Many of the elements in that plot summary will seem awfully familiar to fans of the genre: A masked slasher with fetishistic tendencies. A fish-out-of-water American accused of murder. A growing number of red herrings being stylishly — and bloodily — dispatched. But it’s all so damn messy, and paced so languidly, that only the most patient viewer will possibly care how it all resolves. Perhaps if the characters were likable they could rouse up a little sympathy, but these are as unpleasant a group of protagonists as you’re likely to encounter. The lead detective (played by David Warbeck) spends the final hour being confused, irritated and baffled by the behavior of the people he’s surrounded by, and you’ll be feeling similarly as the characters continue to make idiotic decisions in order to push things — however slowly — forward.

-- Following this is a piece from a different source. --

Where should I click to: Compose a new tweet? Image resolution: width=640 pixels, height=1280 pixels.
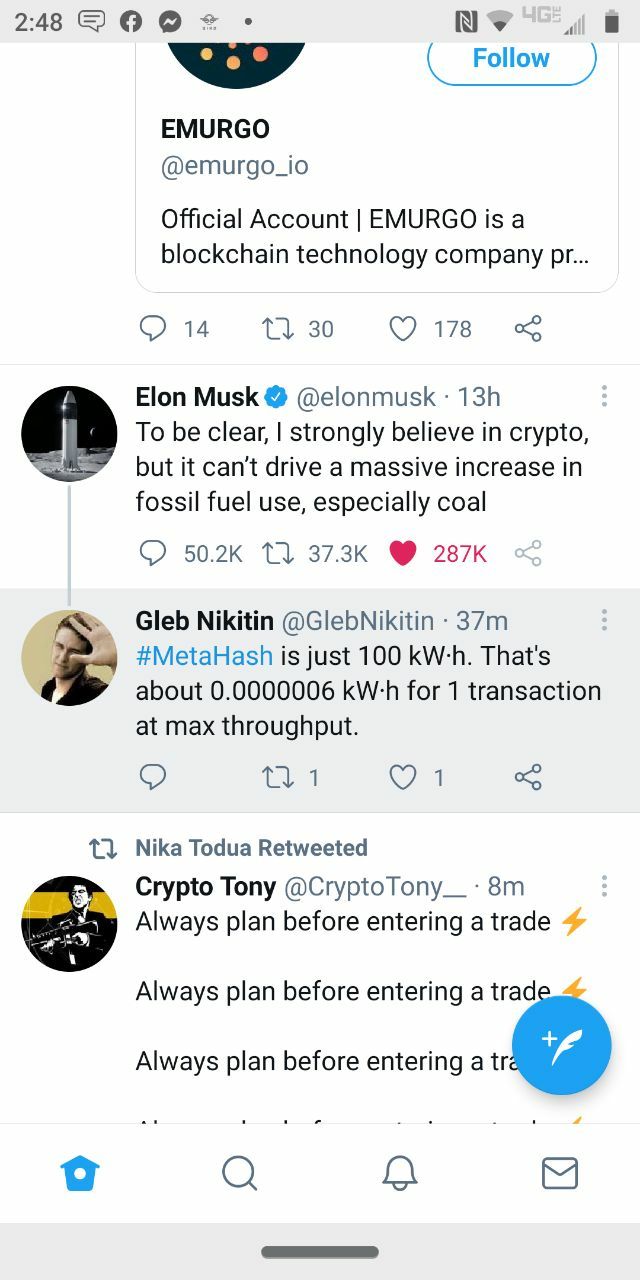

It’s almost unfair to criticize the quality of the dubbing, as poor dubbing is almost tradition in gialli. The bigger problem here is that it’s combined with a script that was quite obviously written by someone with a poor grasp of English, so you have actors reciting impossibly stilted, robotic dialogue that often immediately contradicts itself. This plagues even the finest actors who appear (Angus Scrimm’s brief moments are an embarrassment), with Donald Pleasence even having the indignity of someone dubbing his famous voice who sounds nothing like him. In the film’s defense, it’s likely that his death – which occurred between the film’s original production and its completion years later – made this a necessity. Only David Warbeck, himself only a couple of years from death, acquits himself well… likely due to his intimate familiarity with low-budget Italian productions.

But then there are cast members who need no help in being terrible. If you like, greasy, curly, ridiculous-looking hair, then this is your new favorite movie. Rick Gianasi is beyond bland in the lead, and seems entirely unable to emit any emotion aside from confusion. Since the more famous appearances are really nothing more than cameos, most of our time is spent going from exotic location to exotic location with him, occasionally joined by his doppelganger producer. I’ll give Rick the benefit of the doubt and suggest that his performance wasn’t helped by either the shifting plot or the post-dubbing.


And finally there’s Stefania Stella. Looking like some sort of real-doll blessed with semi-sentience, Stefania appears to be more plastic and silicone than flesh and blood. Her English is so poor that most of her lines are completely unintelligible, while her singing is the worst sort of bland, Euro-pop nonsense that would have sounded horrifically dated even when the film was originally filmed. Of course, there are two lengthy music video sequences that are absolutely interminable; stopping the film cold so we can see her show off her incredibly meager talents. In the end this might be the least successful vanity project ever made, because most viewers will come out of the film never wanting to see or hear from Stefania Stella ever again.

Yeah, that’s some cringe-worthy stuff.

It’s hard to condemn FATAL FRAMES for being confusing, as its plot is actually fairly straight-forward compared to your average giallo. However, there’s no excuse for how ponderous it is. Just scene after repetitive scene of confused faces, terrible dialogue and Stefania Stella will have the most patient viewer looking for the fast-forward button as the film leaps past the two-hour mark. While a few stylish moments show off Festa’s background as a video director, these soon got lost in the toxic sludge of poor performances and the wasted appearances of so many recognizable and legendary actors. A beautiful mess, but definitely a mess.